This (one?) GoDaddy server is such a mess. There is PHP 5.6, a single php.ini for all sites, custom PHP extensions I may have to go hunting for, .htaccess files all over the place, dozens and dozens of . files – cPanel artifacts from various upgrades they made, and on.

Let’s migrate over a real staging site. One of my ancient sites that is no longer updated is a good candidate. It’s a landing page for a rental property. Inside the VM, I’ll untar the full GoDaddy backup to a known location.

This could take a long time since I have nearly 200,000 files to uncompress. Next, I’ll recreate the environment used in my GoDaddy shared server in a docker-compose.yml configuration file. Here is a WIP Compose configuration.

We’ll need a .env file as well.

Notice that we need a mount point to the hard-coded homedir path that various config files expect. Also, we need to point php.ini in the GoDaddy account folder to the right location in the Docker WordPress image. I’ve modified mine because my time zone and extensions have changed.

Visit the Local Website

Commercial Plugins: Do you have paid plugins or themes? They will lock you into a specific domain, so if you visit your local WordPress site now, the plugins may cripple themselves. To prevent that, add this code to wp-settings.php. If there are problems, you can add more allowed hosts below.

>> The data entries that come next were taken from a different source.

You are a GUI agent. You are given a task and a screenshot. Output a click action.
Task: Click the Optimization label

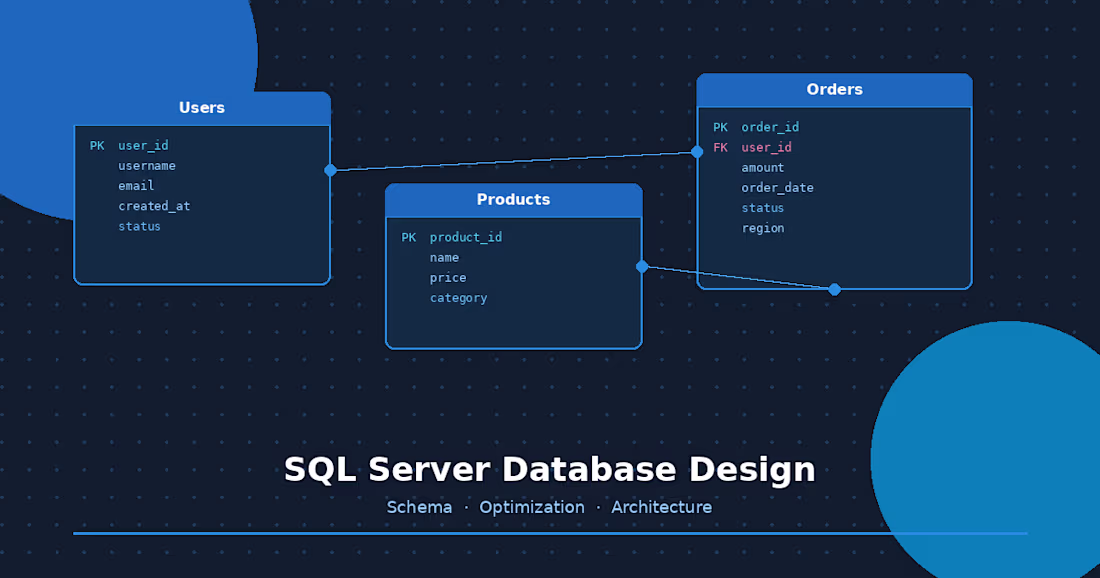(532, 507)
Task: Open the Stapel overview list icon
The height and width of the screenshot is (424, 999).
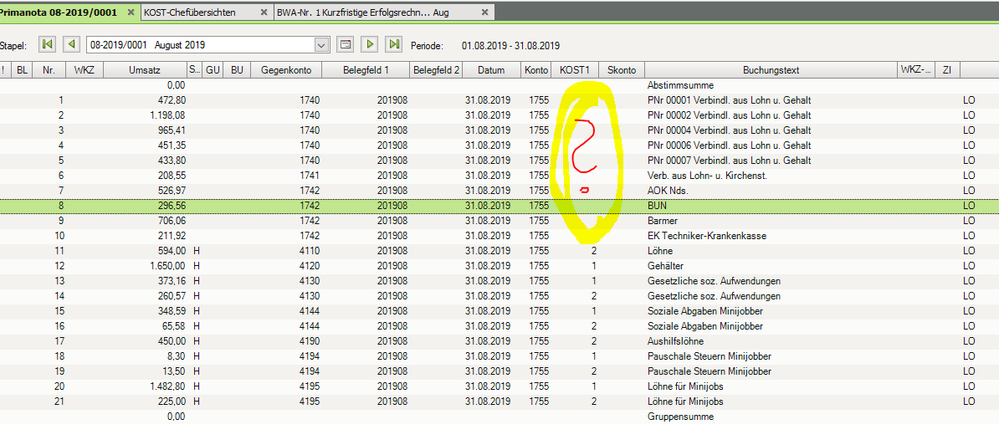Action: 345,45
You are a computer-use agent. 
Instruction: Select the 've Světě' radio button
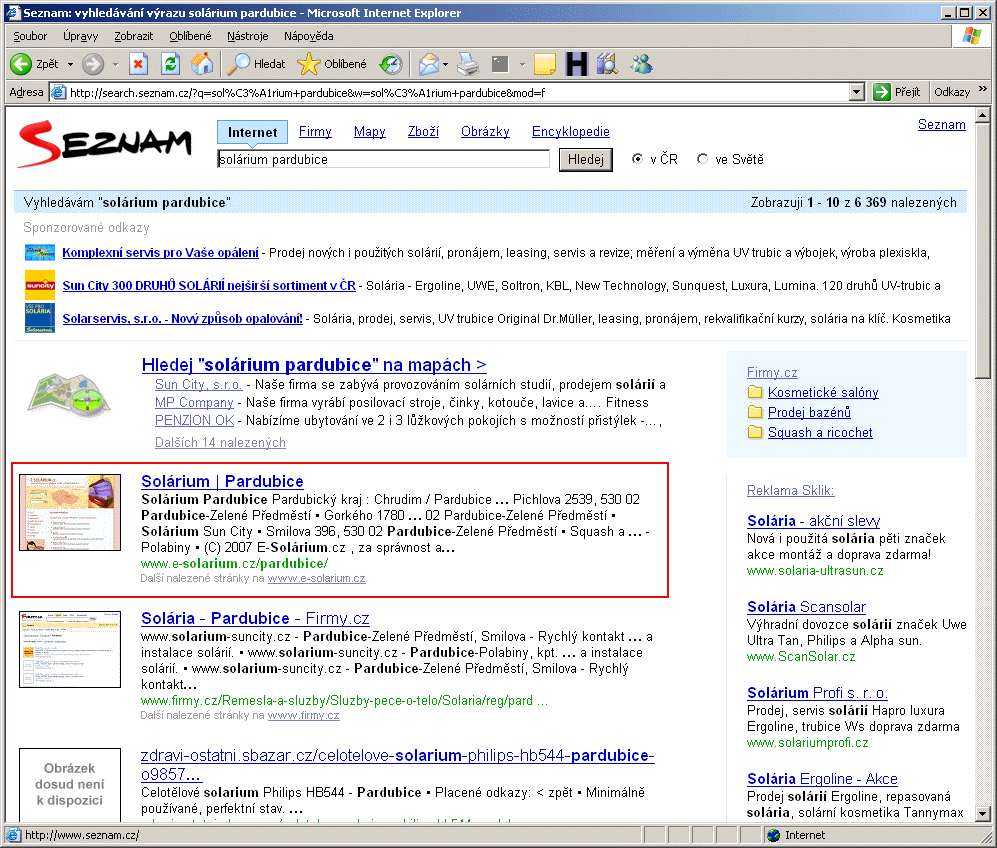click(x=703, y=159)
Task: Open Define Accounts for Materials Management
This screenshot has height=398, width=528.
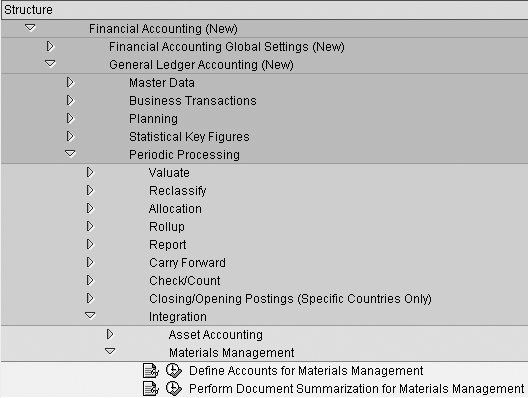Action: [x=306, y=371]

At worst, you should now only get warnings like:

Warning: The URL //api.wpwave.com/hide_my_wp.json?checking_for_updates=1&installed_version&li=xxxx does not point to a valid plugin metadata file. WP HTTP error: User has blocked requests through HTTP. in /var/www/html/…/plugin-update-checker.php on line 245

So far, we have a Docker container with port 80 open in a VM on some machine. I’ve given the VM a static IP (192.168.10.110) and hostname on a LAN, so if I visit http://byedaddy, I will be redirected to the URL of my staging site back on GoDaddy. Not good.

I’ll pick one Linux machine to modify the /etc/hosts file to redirect the website URL back to the VM.

When I visit http://staging.innisfailapartments.com, it takes a very long time to load, but the page loads, kind of. A compression plugin broke. The page is also glitchy. You have to be passionately in love with WordPress to put up with this. I, on the other hand, will cut losses and remove plugins.

content decoding failed

Careful: Moving a WordPress site may cause file and folder permissions to change, ownership to change, commercial plugins that phone home to change, 3rd-party APIs to stop working, and just calamity in general. With a keyboard machete, I started chopping out plugins until the page loaded performantly so I can perform a post mortem afterward.

Finally, with warning notices turned off and some plugins disabled, the WordPress site looks good.

Innisfail site working locally

For Now: Make the staging site and all links HTTP. You cannot edit the SQL dump directly because many strings are serialized with fragile string-length information. I’ve included WP-CLI in the Docker Compose file. Simply run:

wp search-replace 'https://...' 'http://...' [-dry-run].

Top


Step 8. Generate Static HTML Offline

For WordPress, many years ago I modified a plugin called Simply Static that walks the site and generates HTML files and copies the JS, CSS, images, etc. so another folder. I modified this plugin to include asset load balancing (it’s an SEO thing), as well as an automated purge of the Cloudflare cache.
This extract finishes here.